**Instructions for the task**
Please copy the entries below word for word, leaving out any image.

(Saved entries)

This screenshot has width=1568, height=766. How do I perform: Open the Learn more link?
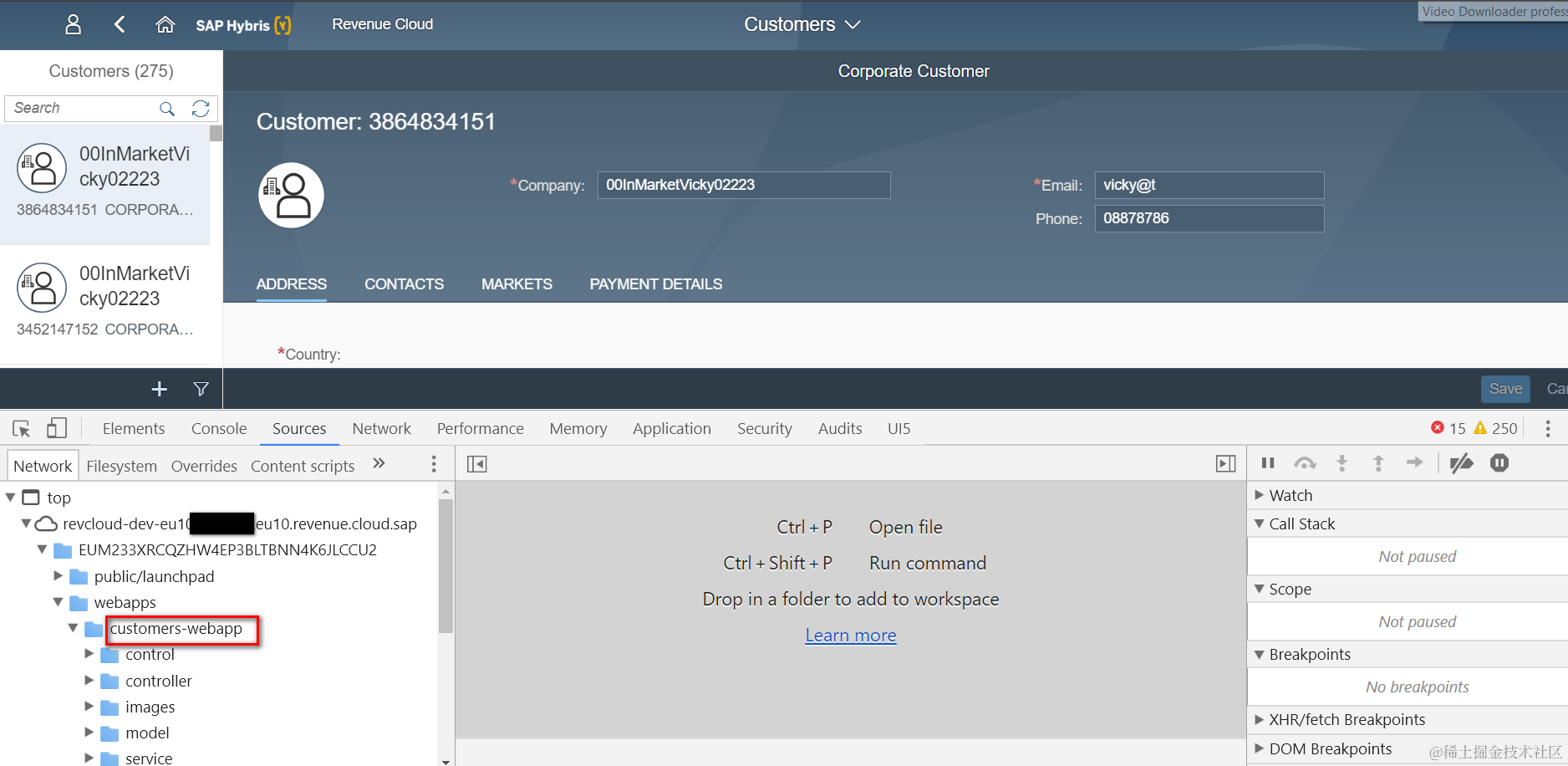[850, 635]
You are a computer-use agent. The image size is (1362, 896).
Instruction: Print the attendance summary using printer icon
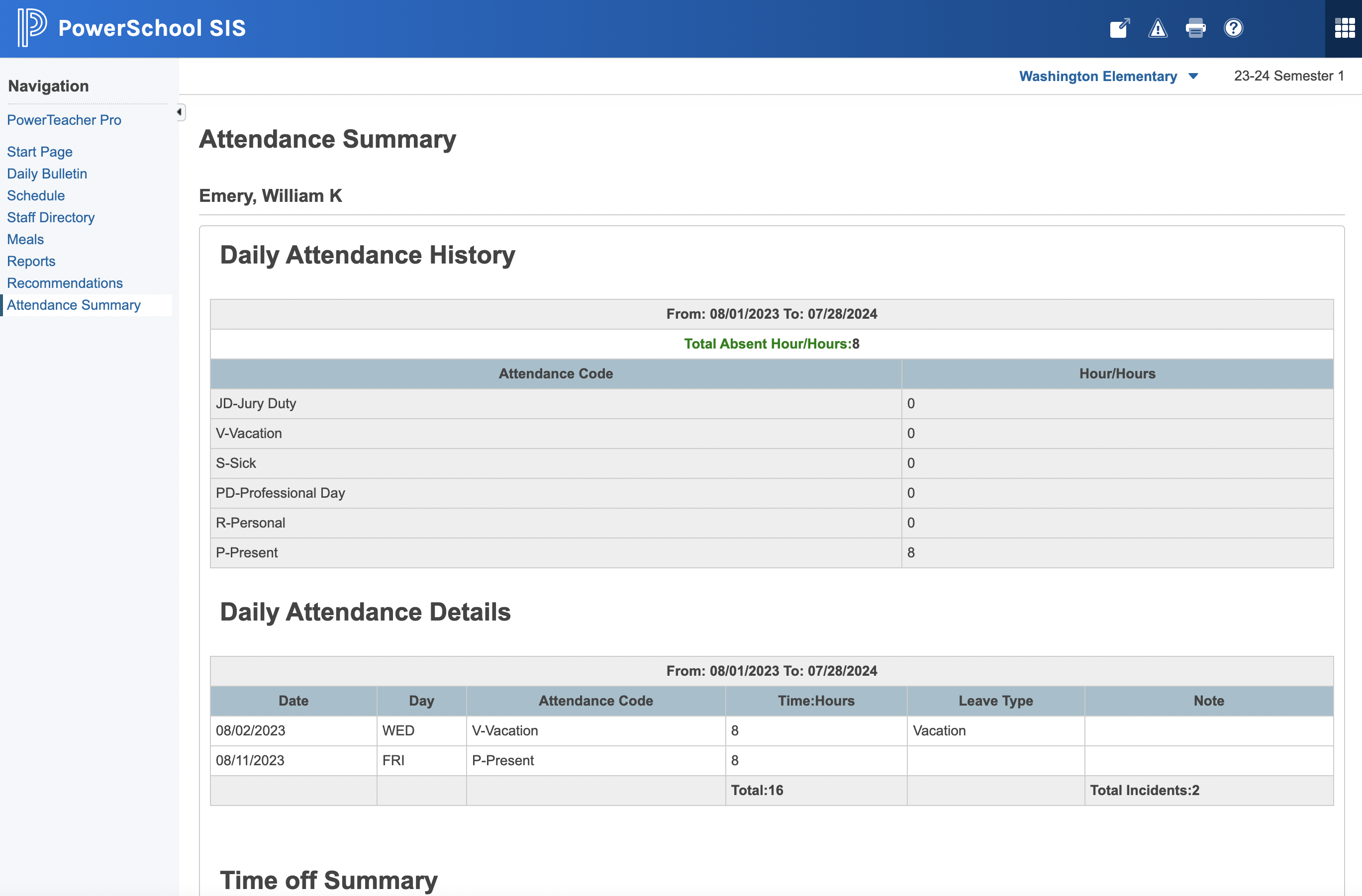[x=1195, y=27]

**Answer to the exercise**
This screenshot has width=1568, height=766. How do I perform: Open the Learn more link?
[850, 635]
You are a computer-use agent. The image size is (1362, 896).
Instruction: Print the attendance summary using printer icon
[x=1195, y=27]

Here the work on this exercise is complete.